The long term goal of this project is the development of multi-element membrane-based sensor arrays on a single chip for high-throughput, parallel sensing of therapeutic agent candidates acting on specific membrane protein targets. Successful development of this sensing technology can lead to accelerated drug discovery targeted to membrane proteins involved in a variety of diseases. We will develop a stabilized asymmetric membrane structure containing isoprenylcysteine carboxylmethyltransferase (ICMT) in this project as a potential new tool for drug discovery in cancer chemotherapy. ICMT is a membrane protein in the endoplasmic reticulum responsible for the carboxylmethylation of -CaaX motif proteins, including the Ras signal transduction proteins. This membrane sensor architecture will enable the detection of Icmt-mediated methylation of the model substrate N-acetylfarnesylcysteine as a change in fluorescence emission due to the coupled cleavage of a disulfide-linked molecular beacon. Sensors developed from these asymmetric structures will provide a direct indication of a drug candidate's ability to inhibit methylation catalyzed by Icmt. This approach will serve as a powerful tool for screening drug libraries for lead compounds that are likely to inhibit the methylation of cellular oncogenic Ras proteins.

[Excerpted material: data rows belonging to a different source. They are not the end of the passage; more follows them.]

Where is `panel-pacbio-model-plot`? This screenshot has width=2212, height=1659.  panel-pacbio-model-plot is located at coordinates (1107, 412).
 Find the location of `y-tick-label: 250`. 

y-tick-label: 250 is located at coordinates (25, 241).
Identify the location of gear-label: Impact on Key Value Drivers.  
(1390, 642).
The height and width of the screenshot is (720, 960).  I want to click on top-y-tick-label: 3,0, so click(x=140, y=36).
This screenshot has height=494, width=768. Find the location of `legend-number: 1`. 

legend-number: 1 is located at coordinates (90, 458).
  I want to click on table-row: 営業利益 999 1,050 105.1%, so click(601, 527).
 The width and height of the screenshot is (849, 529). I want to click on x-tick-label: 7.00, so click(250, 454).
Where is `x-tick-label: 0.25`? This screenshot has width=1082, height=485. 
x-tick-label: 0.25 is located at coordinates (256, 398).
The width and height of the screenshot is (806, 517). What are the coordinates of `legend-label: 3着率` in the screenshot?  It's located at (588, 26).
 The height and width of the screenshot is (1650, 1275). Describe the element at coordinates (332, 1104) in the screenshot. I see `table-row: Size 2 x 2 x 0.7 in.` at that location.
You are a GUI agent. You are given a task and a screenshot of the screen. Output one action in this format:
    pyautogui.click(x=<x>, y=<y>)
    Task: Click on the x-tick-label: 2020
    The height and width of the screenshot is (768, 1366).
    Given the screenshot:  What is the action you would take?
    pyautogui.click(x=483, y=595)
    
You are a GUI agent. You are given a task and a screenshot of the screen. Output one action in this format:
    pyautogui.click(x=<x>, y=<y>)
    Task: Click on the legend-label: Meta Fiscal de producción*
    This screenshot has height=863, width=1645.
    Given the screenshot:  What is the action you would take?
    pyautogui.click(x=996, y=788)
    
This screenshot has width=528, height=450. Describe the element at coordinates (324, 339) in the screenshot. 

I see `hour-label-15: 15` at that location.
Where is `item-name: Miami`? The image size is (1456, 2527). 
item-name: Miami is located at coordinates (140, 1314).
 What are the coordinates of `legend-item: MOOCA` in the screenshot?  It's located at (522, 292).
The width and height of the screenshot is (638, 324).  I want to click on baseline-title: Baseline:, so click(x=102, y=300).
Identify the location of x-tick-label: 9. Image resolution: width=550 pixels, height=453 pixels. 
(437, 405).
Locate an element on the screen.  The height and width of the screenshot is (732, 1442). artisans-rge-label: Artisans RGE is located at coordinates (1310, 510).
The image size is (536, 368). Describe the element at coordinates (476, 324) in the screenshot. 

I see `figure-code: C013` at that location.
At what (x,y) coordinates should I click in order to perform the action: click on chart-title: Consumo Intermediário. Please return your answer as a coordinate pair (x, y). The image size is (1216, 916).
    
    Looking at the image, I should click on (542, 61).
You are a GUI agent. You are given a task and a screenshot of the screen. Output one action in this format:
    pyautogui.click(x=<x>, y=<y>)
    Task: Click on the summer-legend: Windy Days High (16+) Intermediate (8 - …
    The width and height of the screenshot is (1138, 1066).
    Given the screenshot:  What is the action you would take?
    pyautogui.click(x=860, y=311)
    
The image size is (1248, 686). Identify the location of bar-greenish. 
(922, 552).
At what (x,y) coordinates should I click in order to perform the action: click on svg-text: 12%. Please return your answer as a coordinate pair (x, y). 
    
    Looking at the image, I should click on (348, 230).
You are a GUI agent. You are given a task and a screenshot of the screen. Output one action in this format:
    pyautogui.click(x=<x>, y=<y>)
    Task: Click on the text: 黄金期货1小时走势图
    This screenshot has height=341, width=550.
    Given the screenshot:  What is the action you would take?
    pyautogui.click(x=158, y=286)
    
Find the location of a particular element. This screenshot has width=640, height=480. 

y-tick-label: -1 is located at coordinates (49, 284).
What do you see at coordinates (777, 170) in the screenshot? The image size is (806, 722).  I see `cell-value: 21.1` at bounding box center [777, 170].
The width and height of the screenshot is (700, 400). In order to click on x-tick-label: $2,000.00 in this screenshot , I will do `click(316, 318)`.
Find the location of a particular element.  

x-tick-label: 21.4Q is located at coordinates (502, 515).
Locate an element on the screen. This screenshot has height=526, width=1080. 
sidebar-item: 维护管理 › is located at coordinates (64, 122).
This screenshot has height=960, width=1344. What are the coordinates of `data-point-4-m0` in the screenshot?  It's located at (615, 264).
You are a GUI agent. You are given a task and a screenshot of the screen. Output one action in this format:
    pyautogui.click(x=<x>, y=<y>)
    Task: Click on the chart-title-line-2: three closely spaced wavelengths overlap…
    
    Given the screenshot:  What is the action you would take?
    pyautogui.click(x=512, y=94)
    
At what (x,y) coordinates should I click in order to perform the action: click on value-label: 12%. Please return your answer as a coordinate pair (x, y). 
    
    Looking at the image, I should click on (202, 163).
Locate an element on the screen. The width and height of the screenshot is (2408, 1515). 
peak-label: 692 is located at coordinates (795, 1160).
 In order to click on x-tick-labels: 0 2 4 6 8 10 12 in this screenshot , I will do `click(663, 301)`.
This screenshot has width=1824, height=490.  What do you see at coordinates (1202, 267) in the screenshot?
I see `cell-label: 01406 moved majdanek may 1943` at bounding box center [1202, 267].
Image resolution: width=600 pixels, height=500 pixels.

Discovery and development of these compounds are important because inhibition of Ras carboxylmethylation promotes not only the mislocalization of the Ras proteins, but also inhibits the ability of Ras to transform cells. ICMT is an excellent model system for development of this membrane-based sensor because many well-characterized substrates exist to provide data validation. These substrates will be used as tools to develop a high-throughput screening approach that may lead to improved chemotherapeutic agents for refractory tumors. Subsequent phases of the project will address the design, fabrication, characterization, and validation of multi-element sensor arrays on an optically transparent substrate. A multidisciplinary team approach will be used, combining expertise in biochemistry, materials synthesis and characterization, analytical chemistry, and theory to achieve the target supported membrane device. Future extension of this detector array concept could have far reaching potential for accelerating the discovery of new therapeutic agents targeted to many other classes of membrane-associated proteins.

该项目的长期目标是开发基于膜的多元件传感器阵列单芯片，用于对作用于特定药物的候选治疗剂进行高通量、并行传感膜蛋白靶标。这种传感技术的成功开发可以加速药物研发针对参与多种疾病的膜蛋白的发现。我们将开发稳定的含有异戊二烯半胱氨酸羧甲基转移酶（ICMT）的不对称膜结构项目作为癌症化疗药物发现的潜在新工具。 ICMT是一种膜蛋白内质网负责 -CaaX 基序蛋白（包括 Ras）的羧甲基化信号转导蛋白。这种膜传感器架构将能够检测 Icmt 介导的模型底物 N-乙酰法呢基半胱氨酸的甲基化作为荧光发射的变化，由于二硫键连接的分子信标的耦合裂解。由这些不对称发展而来的传感器结构将直接表明候选药物抑制 Icmt 催化的甲基化的能力。这种方法将成为筛选药物库中可能的先导化合物的强大工具。抑制细胞致癌 Ras 蛋白的甲基化。这些化合物的发现和开发很重要，因为抑制 Ras 羧甲基化不仅会促进 Ras 的错误定位蛋白，而且还抑制 Ras 转化细胞的能力。 ICMT 是一个优秀的模型系统开发这种基于膜的传感器是因为存在许多特性良好的基板来提供数据验证。这些底物将用作开发高通量筛选方法的工具这可能会导致难治性肿瘤化疗药物的改进。项目的后续阶段将解决多元件传感器阵列的设计、制造、表征和验证光学透明基材。将采用多学科团队方法，结合各领域的专业知识生物化学、材料合成和表征、分析化学以及实现目标的理论支持膜装置。这种探测器阵列概念的未来扩展可能会产生深远的影响加速发现针对许多其他类别的新治疗剂的潜力膜相关蛋白。